CHALLENGES ::
1/ Write out the passage on parsing mixed data with sscanf word for word, starting with "When you have" and going on through "each line, e.g.".
2/ Answer these questions using the passage on parsing mixed data with sscanf:
(a) What value is MAXCOLR defined as?
(b) Which format string does the passage try first when parsing a line such as "RED 2"?
(c) Where does the program read its input from when no filename argument is given?

PROVIDED PASSAGE ::
— BEGIN —

When you have data of differing types, e.g.
RED A
RED 2
In order to parse the values for A or 2, it will require two different sscanf expressions, which you can easily distinguish simply by checking the return for sscanf. You do this in a conditional and if parsing with "%s %d" fails, you attempt the parse with "%s %c" and validate whether that succeeded.
For instance, say instead of allocating with malloc (you are not reallocating anyway), you simply declare an array of struct to hold the color and value read from each line, e.g.
...
#define MAXCOLR 14
#define MAXLINE 100
#define MAXCHR 1024 /* don't skimp on read buffer size */
typedef struct { /* simple struct to associate each color/value */
char color[MAXCOLR];
int value;
} colorval_t;
int main (int argc, char **argv) {
size_t ndx = 0; /* index */
char buf[MAXCHR]; /* read buffer */
colorval_t arr[MAXLINE] = {{ .color = "" }}; /* array of struct */
/* use filename provided as 1st argument (stdin by default) */
FILE *fp = argc > 1 ? fopen (argv[1], "r") : stdin;
...
while (ndx < MAXLINE && fgets (buf, MAXCHR, fp)) {
char c; /* temp char to use for parsing 2nd case */
if (sscanf (buf, "%13s %d", arr[ndx].color, &arr[ndx].value) == 2)
ndx++;
else if (sscanf (buf, "%13s %c", arr[ndx].color, &c) == 2) {
arr[ndx].value = c;
ndx++;
}
}
The while loop above being the operative code for handling the parse of information read from each line into buf. The first sscanf call attempts the parse into a string and integer value. If the return is not 2, then a second call to sscanf is made to attempt to parse the contents into a string and a character. If that succeeds, the character value (e.g. the ASCII value for the character) is assigned to value, which from your question appears to be what you intended.
Adding a few validations and then outputting the color and value for each struct contained in arr, you could do something like the following. (note: the program takes the filename to read as the first argument or reads from stdin by default if no argument is given. Don't hardcode filenames. Either pass the filename as an argument or prompt for its entry)

— END —

RECORDS SHOWN ::

— BEGIN —

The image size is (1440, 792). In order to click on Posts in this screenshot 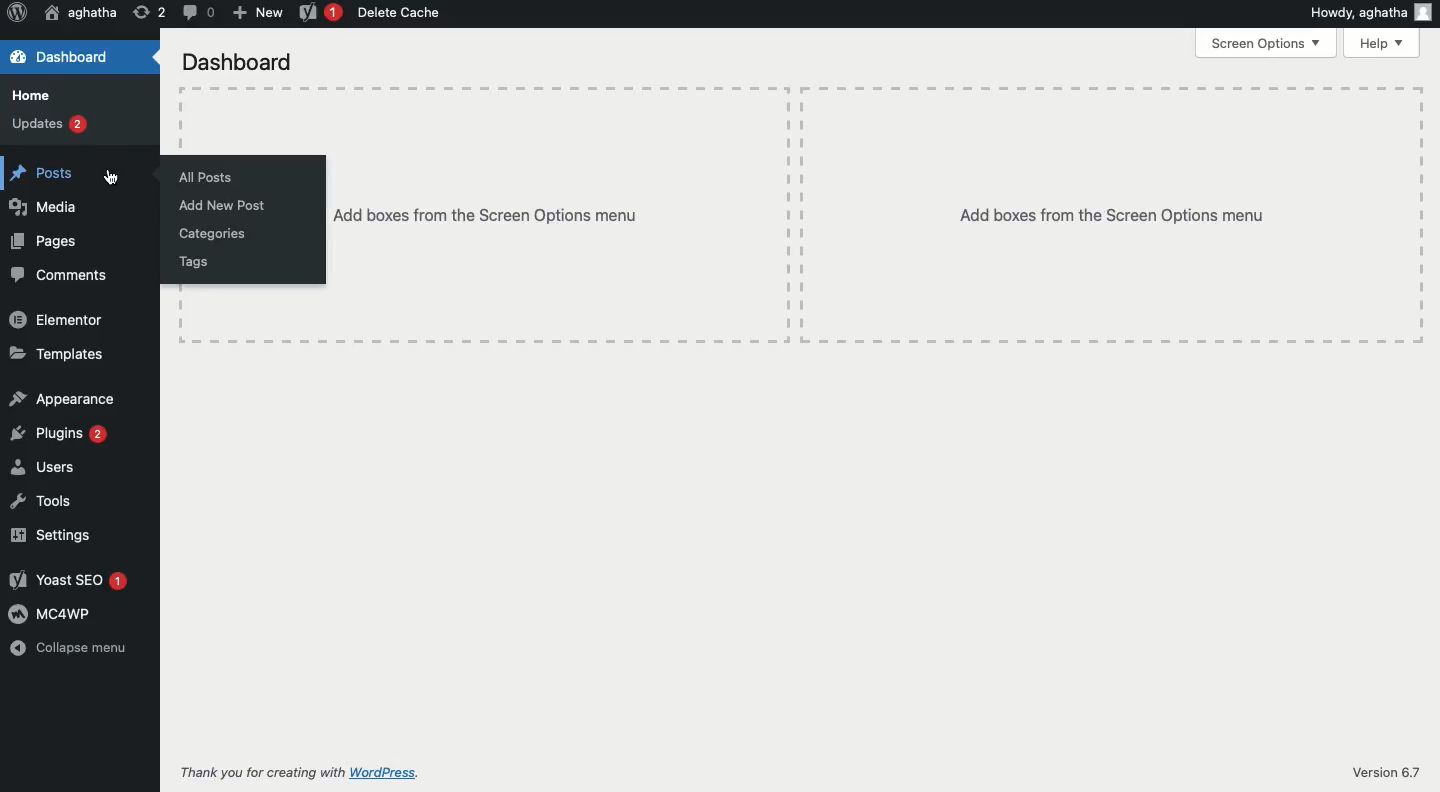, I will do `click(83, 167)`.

— END —
— BEGIN —

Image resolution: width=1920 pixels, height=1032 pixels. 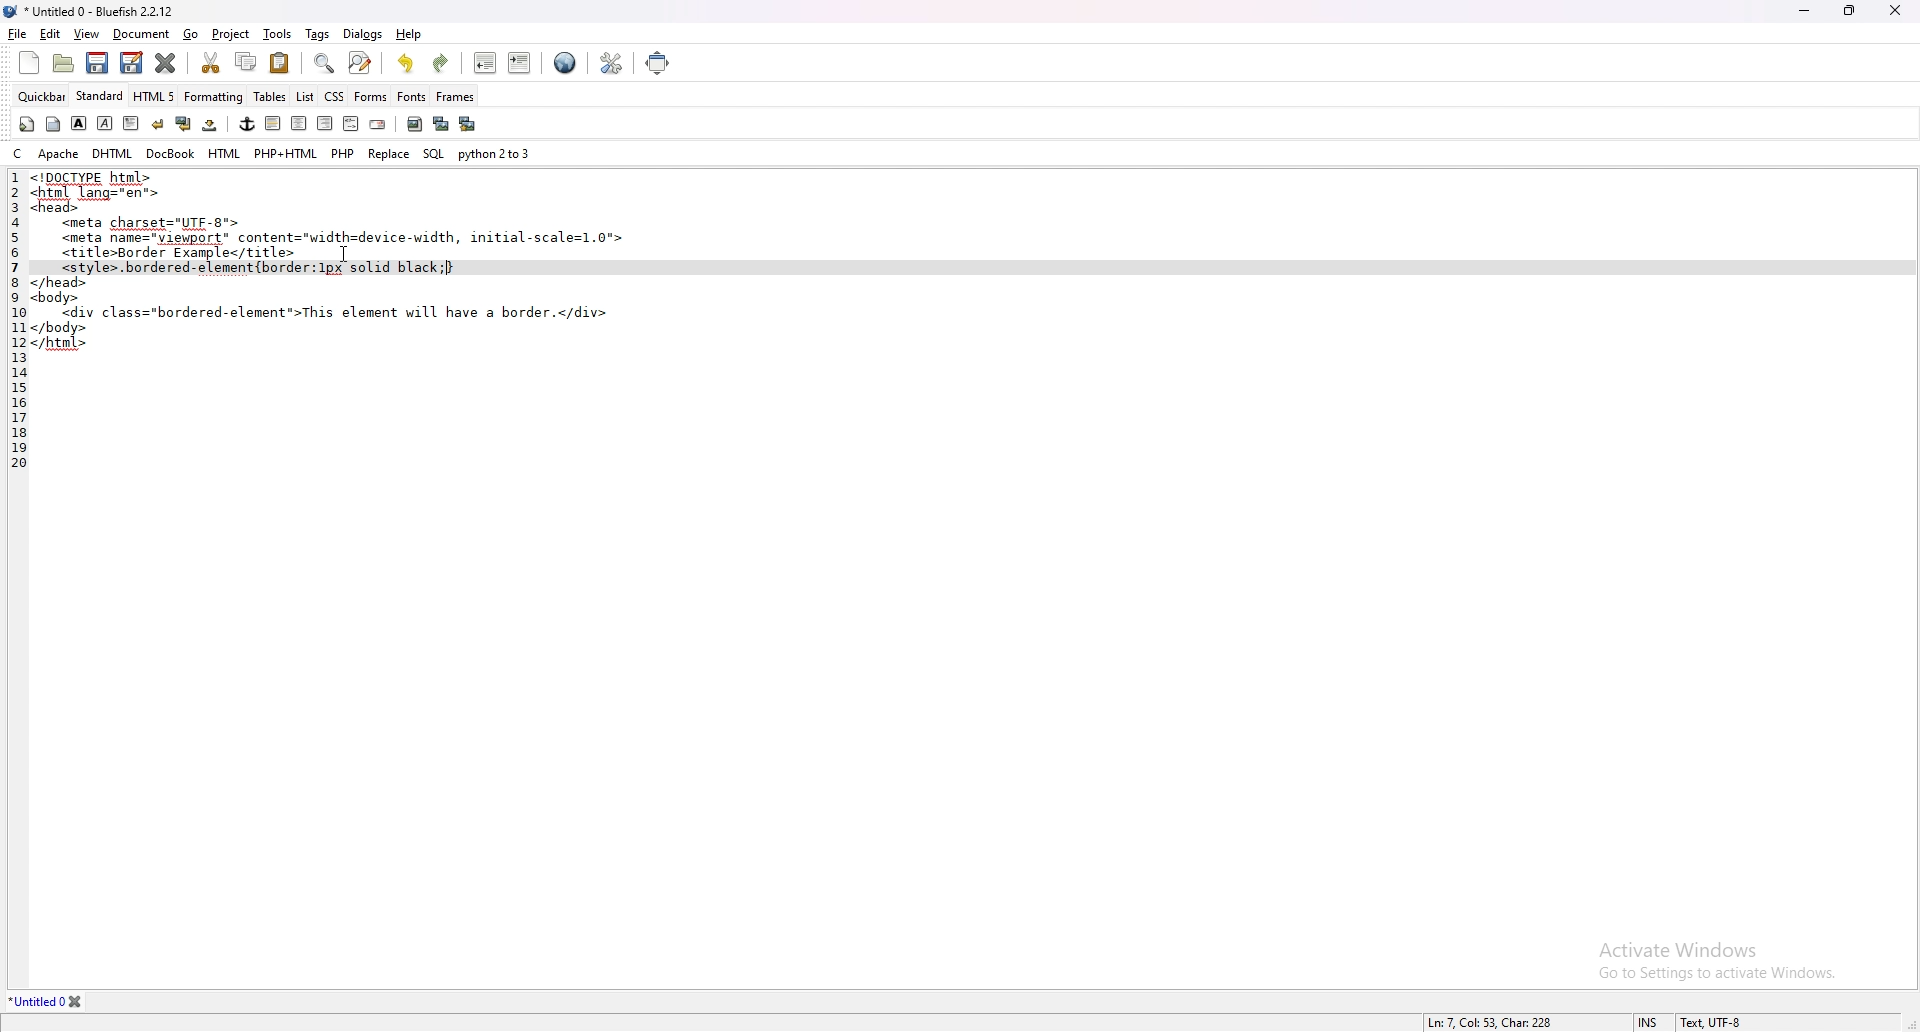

— END —

TASK-BY-TASK OUTPUTS ::
1/
When you have data of differing types, e.g.
RED A
RED 2
In order to parse the values for A or 2, it will require two different sscanf expressions, which you can easily distinguish simply by checking the return for sscanf. You do this in a conditional and if parsing with "%s %d" fails, you attempt the parse with "%s %c" and validate whether that succeeded.
For instance, say instead of allocating with malloc (you are not reallocating anyway), you simply declare an array of struct to hold the color and value read from each line, e.g.

2/
(a) 14
(b) "%s %d"
(c) stdin